Ich krieche zwischen ihre Beine, positioniere mich über ihr. Mein Schwanz ist so hart, dass es fast wehtut. Ich streiche mit der Eichel durch ihre nassen Schamlippen, benetze mich mit ihrem Saft. Sie stöhnt leise auf, hebt ihre Hüfte an, ich drücke langsam vor. Der Widerstand ist gering, sie ist so nass, dass ich gleite. Zentimeter für Zentimeter schiebe ich meinen harten, dicken Schwanz in ihre heiße Fotze. Sie umschließt mich wie ein feuchter, samtener Handschuh, nass und pulsierend. Als ich ganz in ihr stecke, bleibe ich kurz liegen, genieße das Gefühl, so tief in ihr zu sein. Sie windet sich unter mir, ihre Hände krallen sich in meine Schultern. 

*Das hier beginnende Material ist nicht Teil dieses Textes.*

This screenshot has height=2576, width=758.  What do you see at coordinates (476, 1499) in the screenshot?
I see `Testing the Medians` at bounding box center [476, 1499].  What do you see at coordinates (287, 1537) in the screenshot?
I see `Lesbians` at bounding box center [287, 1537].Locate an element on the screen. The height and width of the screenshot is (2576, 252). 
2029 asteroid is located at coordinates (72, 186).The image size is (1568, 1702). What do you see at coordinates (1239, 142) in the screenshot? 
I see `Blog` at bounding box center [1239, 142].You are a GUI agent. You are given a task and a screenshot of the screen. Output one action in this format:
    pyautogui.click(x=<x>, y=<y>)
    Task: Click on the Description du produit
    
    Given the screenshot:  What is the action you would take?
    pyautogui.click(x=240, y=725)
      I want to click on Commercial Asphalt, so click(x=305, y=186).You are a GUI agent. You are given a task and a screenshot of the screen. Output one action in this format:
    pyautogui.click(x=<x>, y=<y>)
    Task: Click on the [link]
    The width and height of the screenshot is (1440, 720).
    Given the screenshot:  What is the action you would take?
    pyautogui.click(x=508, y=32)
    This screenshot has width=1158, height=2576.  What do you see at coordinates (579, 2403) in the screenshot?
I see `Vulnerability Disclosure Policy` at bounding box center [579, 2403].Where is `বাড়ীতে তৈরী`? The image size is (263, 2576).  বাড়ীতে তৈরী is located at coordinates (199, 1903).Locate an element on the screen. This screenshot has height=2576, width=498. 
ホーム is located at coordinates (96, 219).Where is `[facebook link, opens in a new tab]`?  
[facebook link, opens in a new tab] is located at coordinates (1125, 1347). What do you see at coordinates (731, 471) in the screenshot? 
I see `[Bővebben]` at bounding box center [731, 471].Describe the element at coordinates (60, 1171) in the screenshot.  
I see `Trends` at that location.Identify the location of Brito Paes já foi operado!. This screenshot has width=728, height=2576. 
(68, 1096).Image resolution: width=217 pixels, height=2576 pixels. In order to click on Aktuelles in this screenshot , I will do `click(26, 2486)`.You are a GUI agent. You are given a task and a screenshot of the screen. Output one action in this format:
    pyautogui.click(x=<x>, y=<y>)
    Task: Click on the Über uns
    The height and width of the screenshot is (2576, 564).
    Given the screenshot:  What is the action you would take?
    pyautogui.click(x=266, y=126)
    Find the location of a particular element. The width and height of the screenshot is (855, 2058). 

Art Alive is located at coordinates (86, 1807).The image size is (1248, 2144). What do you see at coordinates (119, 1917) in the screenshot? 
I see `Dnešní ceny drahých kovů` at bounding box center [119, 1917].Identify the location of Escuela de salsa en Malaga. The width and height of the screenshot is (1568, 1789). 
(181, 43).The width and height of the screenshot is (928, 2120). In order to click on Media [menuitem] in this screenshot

„Mach’s mir“, flüstert sie, und das ist alles, was ich brauche.

Ich ziehe mich fast ganz zurück, bis nur noch meine Eichel in ihr ist, und stoße dann hart und tief wieder zu. Das Bett knarrt laut unter uns. Ich fange einen rhythmischen Takt an, hart und schnell. Ich ficke sie mit tiefen, kräftigen Stößen, die jedes Mal ein leises, feuchtes Geräusch erzeugen, wenn mein Körper gegen ihren prallt. Ihre Schamlippen klatschen bei jedem Stoß gegen meinen Schaft. Sie stöhnt jetzt nicht mehr leise. Sie lässt den Schmerz und die Lust laut heraus, ihr Gesicht ist eine Maske purer Ekstase.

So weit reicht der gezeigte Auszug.